An die Stelle dieses Konzepts allumfassender und unvergänglicher Liebe zwischen den Geschlechtern setzt Zwetajewa eine Vorstellung von Mutter-Kind-Beziehungen, die Mutterschaft zum einzig bedeutenden und sinngebenden Faktor im Leben einer Frau stilisiert: »Denn das Kind ist eine angeborene Habe, es ist in uns vor der Liebe, vor dem Geliebten. Sein Wunsch, zu sein, läßt uns die Arme auftun.« (ebd., S.25) Daß diese Vorstellung Zwetajewas Ansicht nach für alle Frauen gilt, macht die Autorin schon zu Beginn ihres Textes deutlich: »Ich übergehe den Ausnahmefall: die unmütterliche Frau. (...) Ich nehme einen normalen Fall, den natürlichen und dem Leben zugehörigen Fall eines jungen weiblichen Wesens, das den Mann fürchtet, sich der Frau zuwendet und das Kind will.« (ebd., S. 23 f )

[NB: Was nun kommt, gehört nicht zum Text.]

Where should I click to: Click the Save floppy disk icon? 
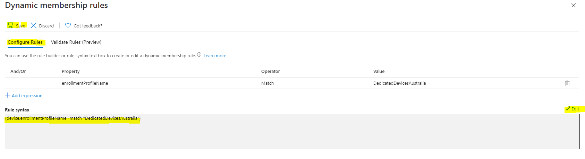click(x=10, y=25)
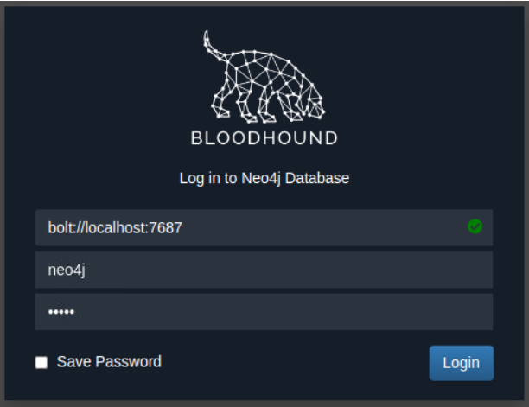
Task: Click the BLOODHOUND wordmark under the logo
Action: pos(264,138)
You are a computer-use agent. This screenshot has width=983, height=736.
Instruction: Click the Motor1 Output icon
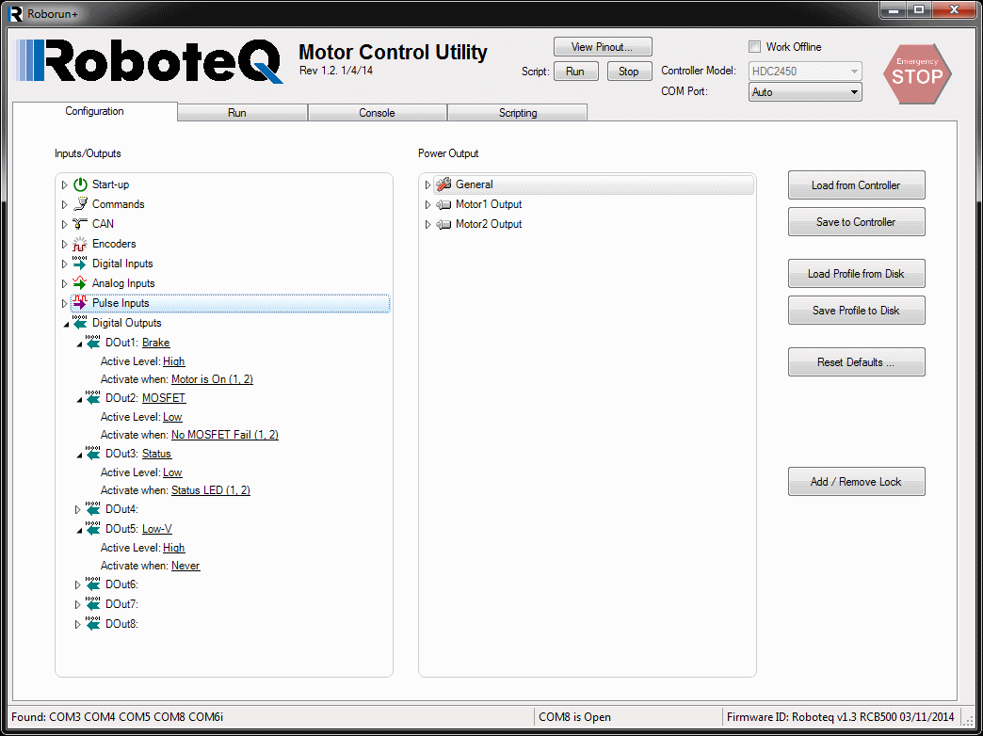(443, 204)
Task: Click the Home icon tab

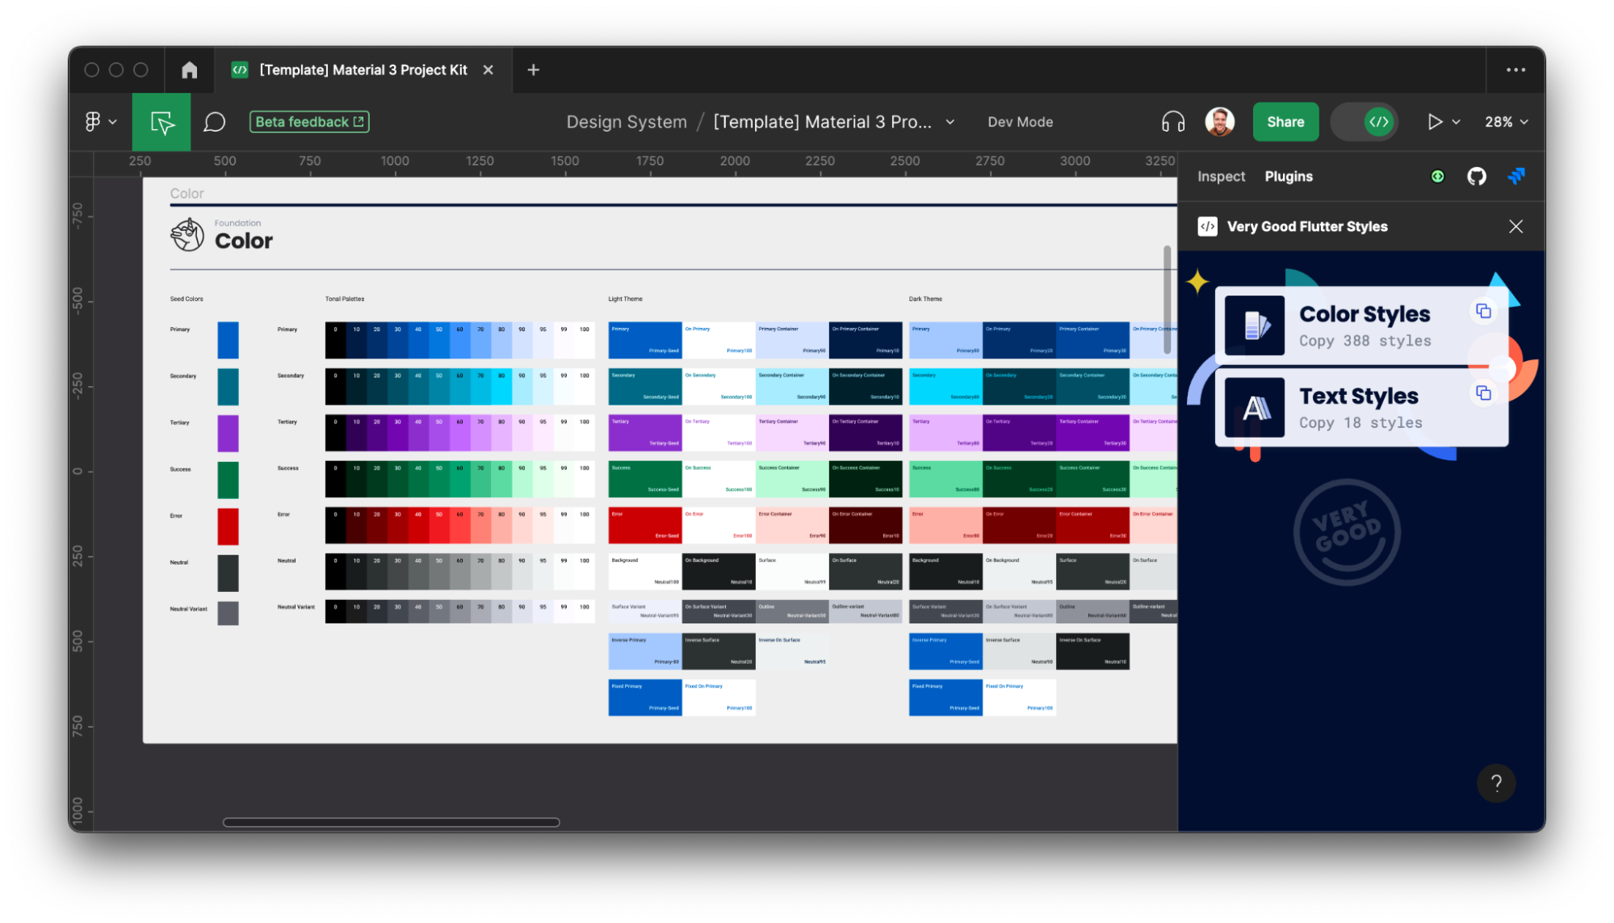Action: (190, 70)
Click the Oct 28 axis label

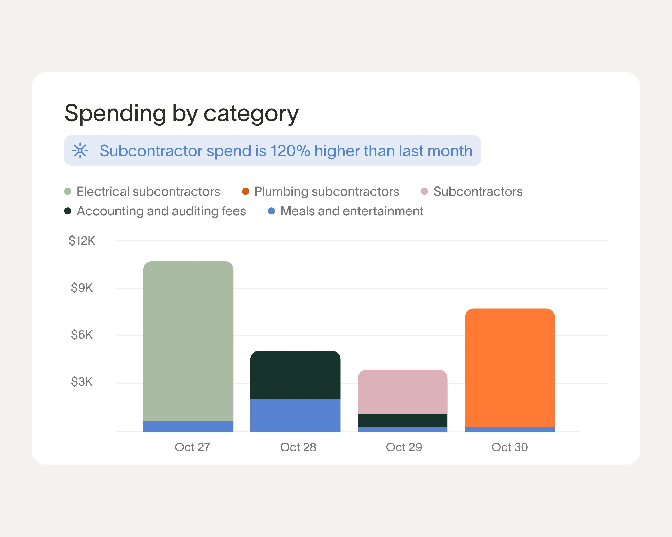[x=298, y=447]
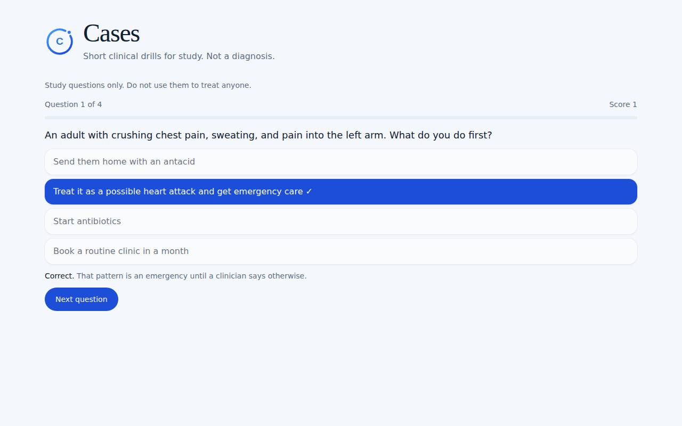Click the bold 'Correct.' feedback label
Screen dimensions: 682x426
tap(60, 276)
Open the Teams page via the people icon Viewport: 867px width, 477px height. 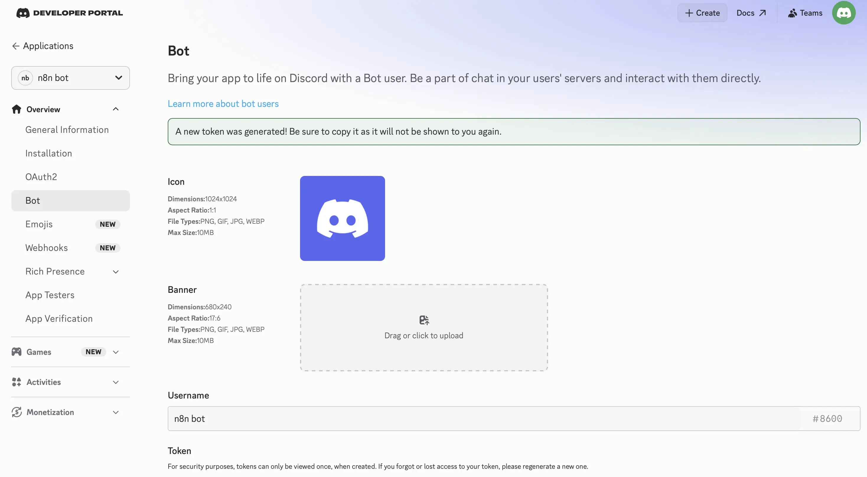click(x=793, y=12)
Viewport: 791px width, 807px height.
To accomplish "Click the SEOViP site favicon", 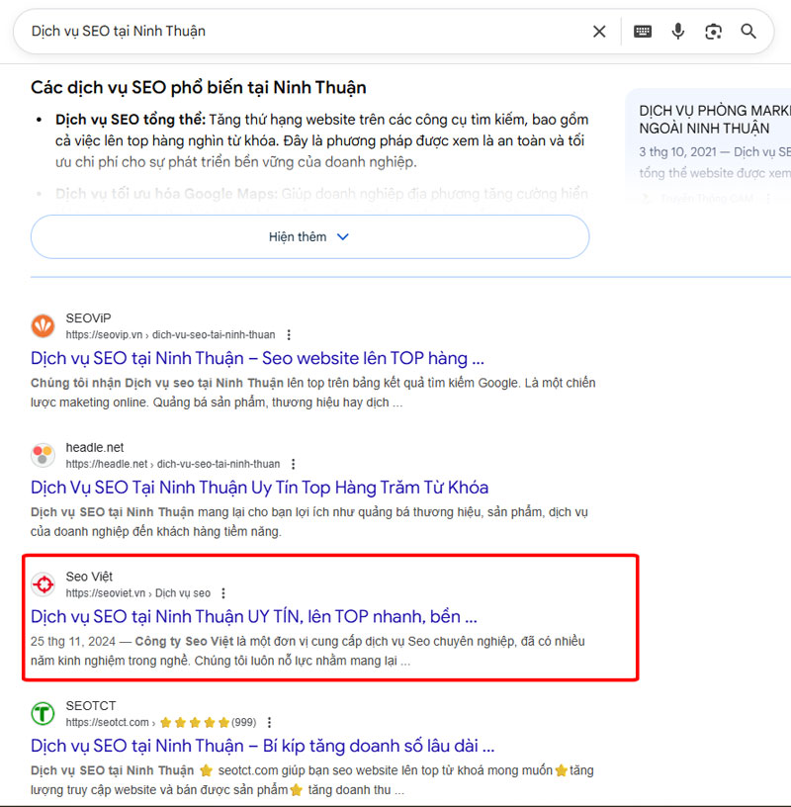I will coord(43,325).
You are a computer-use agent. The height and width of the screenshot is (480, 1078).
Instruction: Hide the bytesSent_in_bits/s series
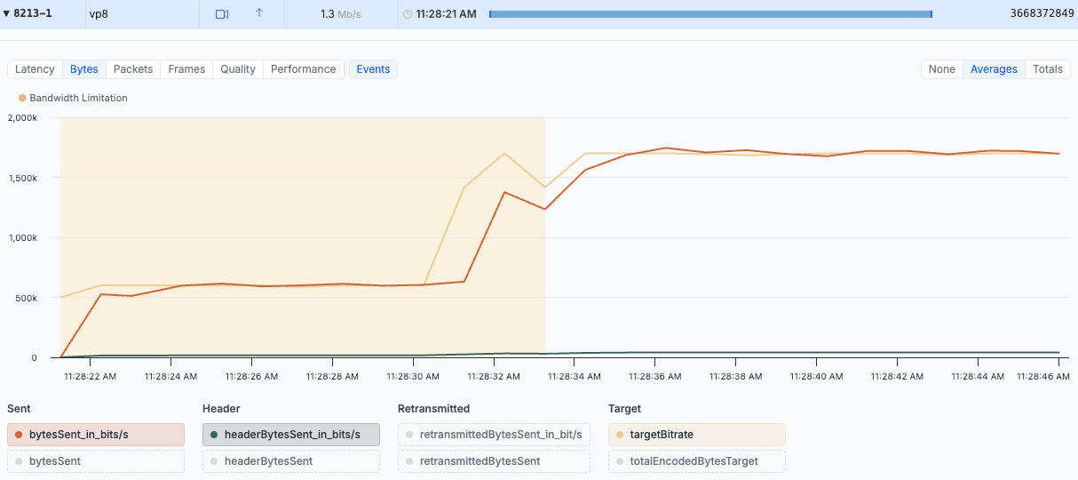click(x=96, y=435)
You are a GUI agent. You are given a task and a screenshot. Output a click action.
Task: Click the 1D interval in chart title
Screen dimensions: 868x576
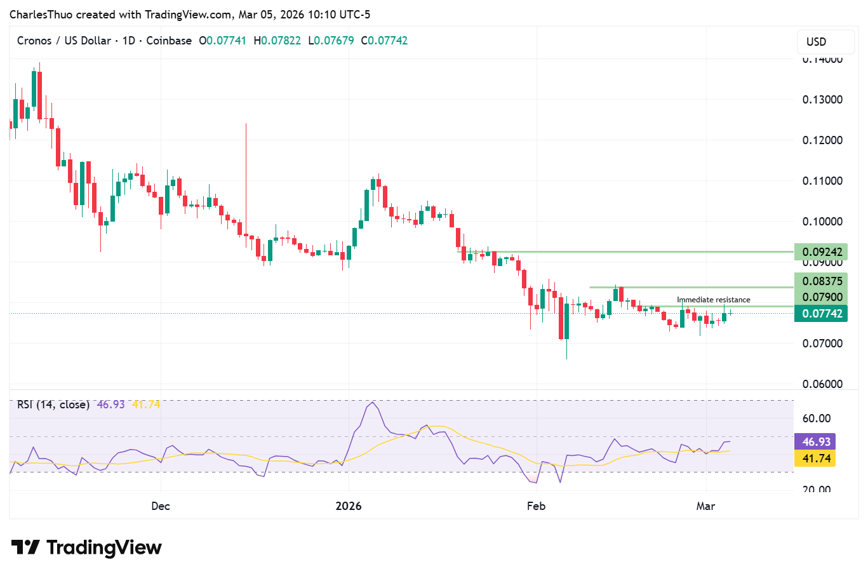(129, 41)
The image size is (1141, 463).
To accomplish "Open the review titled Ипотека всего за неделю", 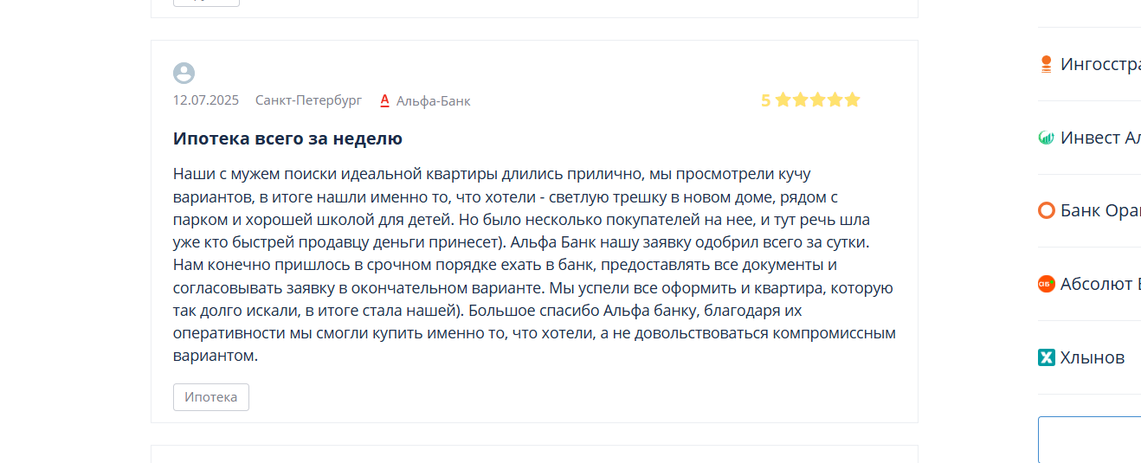I will click(x=287, y=138).
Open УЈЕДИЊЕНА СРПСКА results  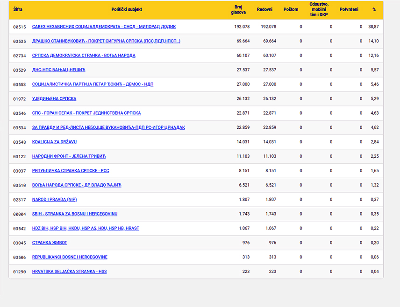54,98
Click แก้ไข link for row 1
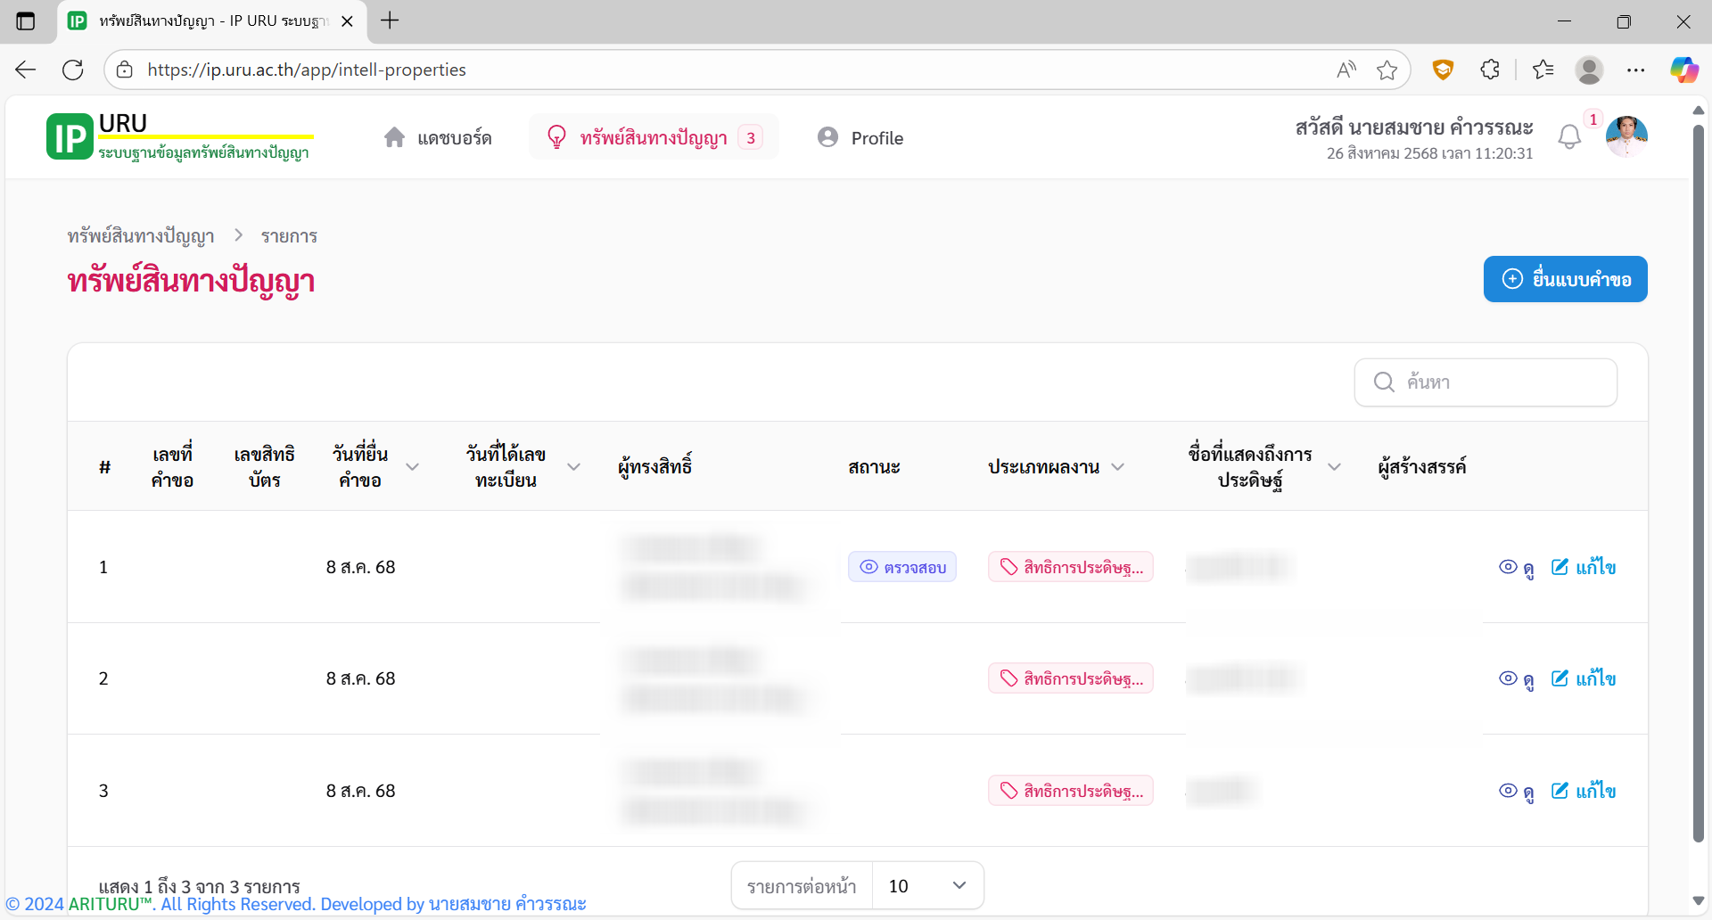1712x920 pixels. click(1584, 567)
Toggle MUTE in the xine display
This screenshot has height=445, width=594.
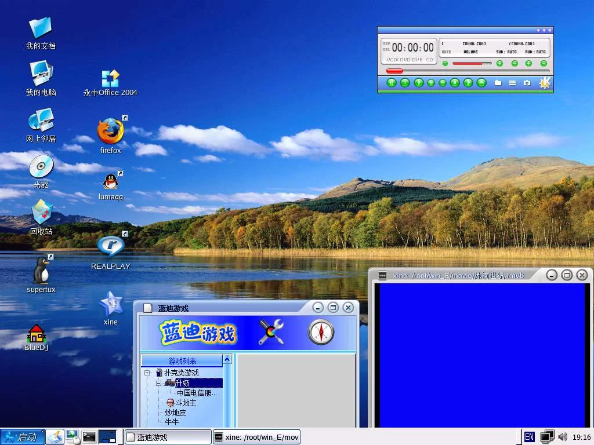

An dieser Stelle kommt die zweite, für den Verlauf des Textes entscheidende Konzeption der Autorin ins Spiel: ihre Vorstellung von lesbischen Liebesbeziehungen. Die Frau, der sich das junge weibliche Wesen, das den Mann fürchtet, in Mein weiblicher Bruder zuwendet, ist eine ältere Frau, die weniger stark »sie« (ebd., S.17), d.h. >normal-weiblich< ist als die jüngere und auf das Kind verzichten kann oder zu verzichten gelernt hat, weil sie ihre mütterlichen Gefühle mit ihrer jüngeren Freundin ausleben kann. Zu dieser älteren fühlt sich die jüngere Frau hingezogen, bei ihr findet sie - für einen Augenblick - Freiheit und Glück.
Was aber wird geschehen, wenn die obengenannten Wünsche und Vorstellungen aufeinanderprallen? Wenn das Zwetajewas Ansicht nach natürliche und normale Begehren der jüngeren Frau nach Mutterschaft mit ihrer Angst vor dem Mann und ihrer Sehnsucht nach einer anderen Frau kollidiert?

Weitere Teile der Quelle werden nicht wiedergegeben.